How much radiant energy do clouds trap within Earth's atmosphere versus how much do they reflect back out into space? Do aerosols affect the net radiative effects of clouds? Because there are so many different types of clouds, and because they form, move, change, and dissipate so rapidly over time and space, these are difficult questions to answer. Due to NASA satellite technology, cloud research has made great strides over the last several decades. Satellites have revealed that as environmental conditions change, so too do clouds and their roles within the climate system. Yet, without quantitative understanding of cloud physics, climate models cannot predict how cloud changes will affect Earth's total energy budget, and therefore cannot realistically predict future climate change. Here, we showcase a study of aerosol and cloud interactions over the Brazilian rainforest.

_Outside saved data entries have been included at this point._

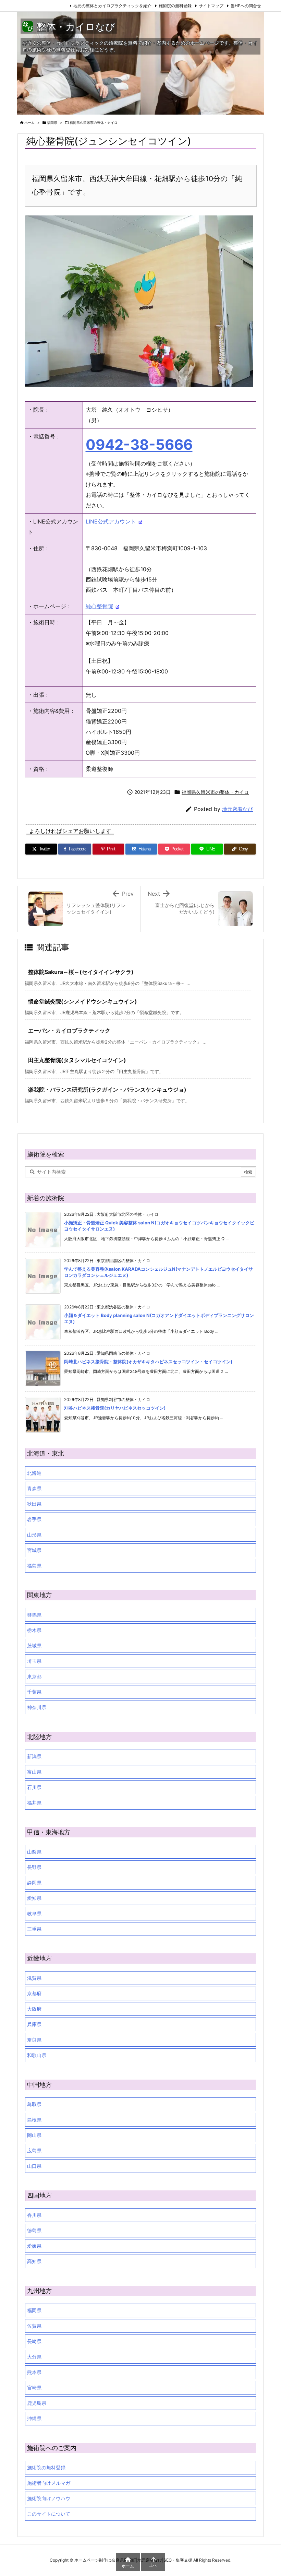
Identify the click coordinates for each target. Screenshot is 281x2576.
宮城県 (34, 1550)
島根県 (34, 2119)
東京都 (34, 1676)
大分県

A team of physical scientists, led by Yoram Kaufman and Lorraine Remer, have been studying how aerosols influence clouds, which in turn would influence climate. When pollution aerosols mingle with certain kinds of clouds, the clouds' properties are changed. They become whiter, more reflective, and longer lasting, which in turn enhances their ability to shade and cool the surface below them. Dubbed the "indirect effect of aerosols," Kaufman and Remer attempted find out just how much brightening and prolonged lifetimes would enhanced clouds' ability to reflect sunlight back to space. The ideal tool for studying both aerosol and clouds effects is one with a wide spectral range, fine spatial resolution and cover large parts of the globe at least daily. The Moderate Resolution Imaging Spectroradiometer (MODIS) aboard NASA's Terra and Aqua satellites proved to be the best choice.
Examples were needed that could showcase the indirect effect. Clouds inside and outside of the pollution plume must be roughly at the same altitude, and be created via the same meteorological processes. Ilan Koren, a research scientist, found the perfect clouds over the Amazon basin - a smoke plume embedded within a layer of low-level cumulus clouds.
Click on image to see animation
Satellite images of the Amazon rainforest rarely show smoke and cumulus clouds
together. Smoke, mainly from agricultural fires, displaces the cumulus clouds that normally form
above the forest each afternoon. A uniform layer of scattered cumulus clouds is typically present,
along with some thunderstorms, over the Amazon rainforest. Click on this image of a day with little
smoke, to see the effect heavy smoke makes on cloud formation. (NASA images by Jesse Allen and Robert Simmon)
The Amazon Basin is an ideal location. Over the rainforest, widely scattered cumulus clouds develop at the top of the boundary layer nearly every day. Usually forming between one and three kilometers, thesecumulus clouds are all about the same size, and are uniformly distributed with spacing in between. By afternoon, , they cover most of the Amazon jungle during the dry season (April through October). Moreover, during the dry season, there are typically hundreds of intense fires burning across the region, producing thick plumes of smoke that may travel for hundreds of kilometers.
Interestingly, Koren found a clear relationship between the clouds and the smoke. Areas of smoke coincided with reduced cloudiness; where the smoke was heaviest, the cloud cover fraction dropped from about 40% to near zero. He wondered why the smoke and clouds didn't exist together. Did the smoke kill the clouds?